__Estratto__:
L’estate 2016 è stata una delle più tranquille, tutte le negatività sono avvenute all’estero, in Italia siamo vissuti, sereni, in un continuo déjà vu. Per i vip tutto èdéjà vu. Molto sentita la mancanza del gioioso Berlusconi d’antan, i magistrati si sono acquietati, Cantone ormai parla come un sociologo da talk. Il 99% delle élite è per il “sì” al referendum, per cui non c’è dibattito. Mosce le opposizioni, Di Maio si veste e parla come Forlani, Salvini si costringe in una maglietta da celerino per avere un servizio tv, dove arriva Parisi (Parisi chi?) si fa il vuoto. Su consiglio del suo guru Jim Messina, Renzi tace. Che mortorio senza lo scoppio improvviso della rivoluzione culturale maremmana. Ho molto amato questo striscia di Toscana marittima, quella povera di Follonica anni ‘70, quella piccolo borghese di San Vincenzo anni ‘80 (qua, grazie alla “passatina di ceci”, fui culturalmente sdoganato), per cui ritorno sullo scivolone di ferragosto e il dibattito che ne è seguito.
Dove hanno sbagliato i capalbiesi vip e no? Dove ho sbagliato io nell’analisi? Parto da me. Non ho approfondito se i 50 fossero rifugiati o immigrati economici, e neppure quale fosse la posizione dell’Arcadia maremmana sul dilemma accoglimento-immigrazione-integrazione. Seguire il lucido modello svizzero (confusamente lo fa pure Salvini), cioè rispetto assoluto della Convenzione di Ginevra sui rifugiati da guerre, prendendo tutti gli aventi diritto con automatico respingimento di quelli economici oppure, come suggeriscono Boldrini & Bergoglio, accogliere tutti quelli che arrivano? C’è chi mi ha ricordato come i capalbiesi vip si dividano fra “aristocratici” e “boiardi di Stato” (figura, questa, di un’epoca lontana, quella di Ciampi & Draghi, dopo di loro lo Stato è diventato nullatenente, inutili i boiardi). Dalle interviste si capisce che hanno due approcci diversi, sono riusciti a mettere in imbarazzo persino Saviano. Così come si sono spaccati i capalbiesi stanziali, da una parte i giovani operatori di aziende agricole o legate al turismo non vip, dall’altra quelli dell’establishment locale che si identificano da sempre con i vip.

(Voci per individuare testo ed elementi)
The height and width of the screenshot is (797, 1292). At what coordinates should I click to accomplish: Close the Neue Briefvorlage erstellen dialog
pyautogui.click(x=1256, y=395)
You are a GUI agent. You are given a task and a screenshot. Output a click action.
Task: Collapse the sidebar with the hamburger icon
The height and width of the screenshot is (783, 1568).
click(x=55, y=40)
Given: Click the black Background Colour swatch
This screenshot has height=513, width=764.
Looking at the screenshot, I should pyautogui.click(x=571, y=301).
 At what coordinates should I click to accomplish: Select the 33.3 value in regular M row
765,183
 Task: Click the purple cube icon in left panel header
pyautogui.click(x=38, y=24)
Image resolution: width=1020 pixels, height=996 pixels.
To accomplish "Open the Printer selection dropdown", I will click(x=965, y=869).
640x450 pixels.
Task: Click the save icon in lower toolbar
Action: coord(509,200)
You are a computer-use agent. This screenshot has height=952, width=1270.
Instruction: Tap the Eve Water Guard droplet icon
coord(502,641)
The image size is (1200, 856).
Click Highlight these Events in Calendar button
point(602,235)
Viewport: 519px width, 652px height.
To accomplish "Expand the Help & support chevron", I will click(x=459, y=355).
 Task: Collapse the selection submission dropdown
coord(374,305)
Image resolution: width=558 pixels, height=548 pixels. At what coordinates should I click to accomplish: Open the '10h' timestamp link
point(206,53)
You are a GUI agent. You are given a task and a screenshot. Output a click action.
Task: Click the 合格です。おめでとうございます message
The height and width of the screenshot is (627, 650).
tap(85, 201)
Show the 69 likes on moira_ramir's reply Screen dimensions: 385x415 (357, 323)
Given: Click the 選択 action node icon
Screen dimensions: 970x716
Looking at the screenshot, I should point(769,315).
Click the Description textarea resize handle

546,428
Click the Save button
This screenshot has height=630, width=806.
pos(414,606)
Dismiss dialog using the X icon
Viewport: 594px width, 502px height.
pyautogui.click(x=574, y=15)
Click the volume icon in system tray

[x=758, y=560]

__Istruzioni di lavoro__:
Secondo l'estratto, su consiglio di chi Renzi tace? Per rispondere si basi esclusivamente sull'estratto.

__Soluzione del problema__:
Su consiglio del suo guru Jim Messina.